◆ INSTRUCTION
Duplicate everything from the line that contains "Click Sarah Mitchell's five-star rating icons" down to the line that contains "click(210, 347)", with both ends included and the pictures left out of your answer.

◆ MATERIAL SHOWN
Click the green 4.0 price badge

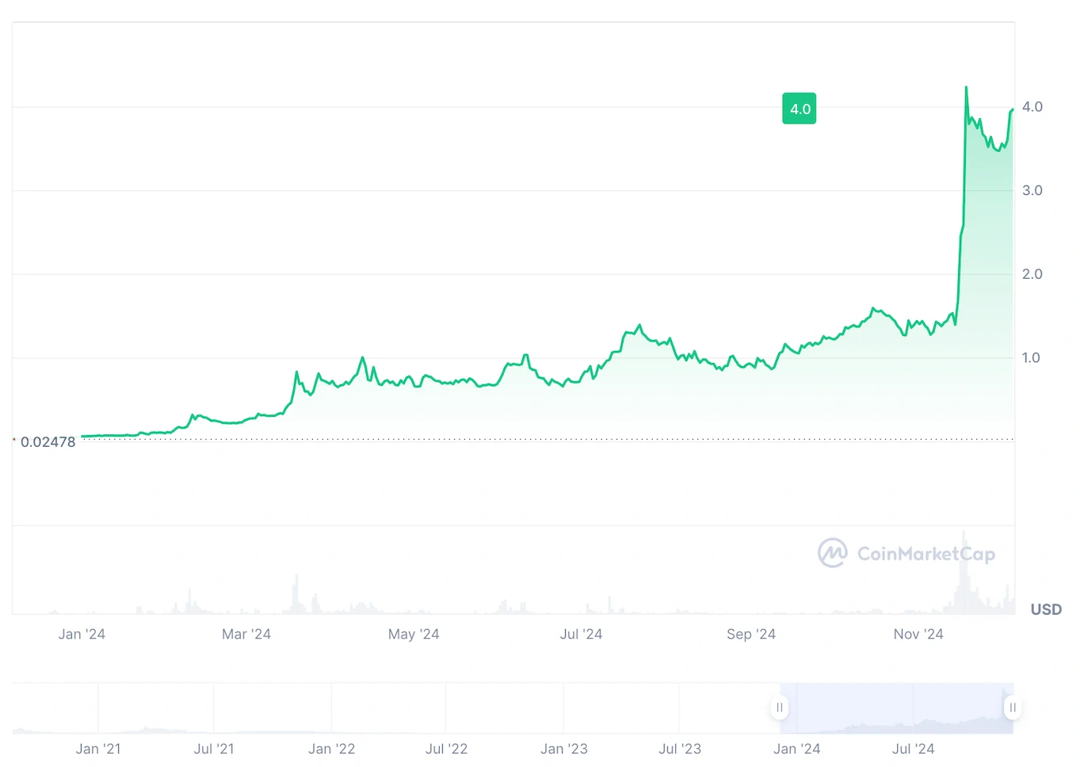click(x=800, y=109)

---

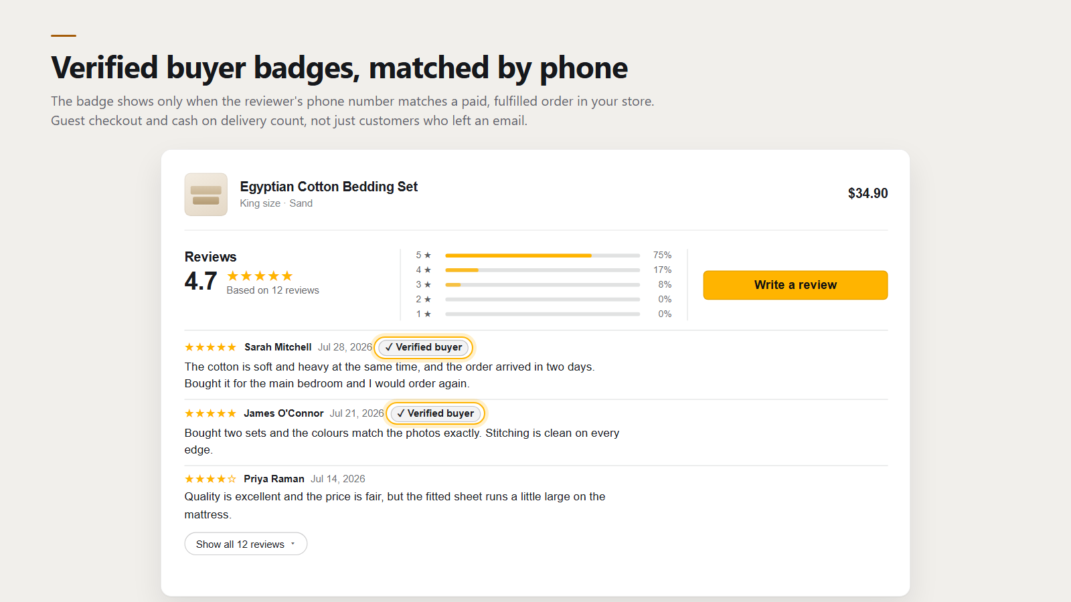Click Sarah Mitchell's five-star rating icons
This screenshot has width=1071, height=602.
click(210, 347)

◆ REPLY
Click Sarah Mitchell's five-star rating icons
This screenshot has width=1071, height=602.
click(210, 347)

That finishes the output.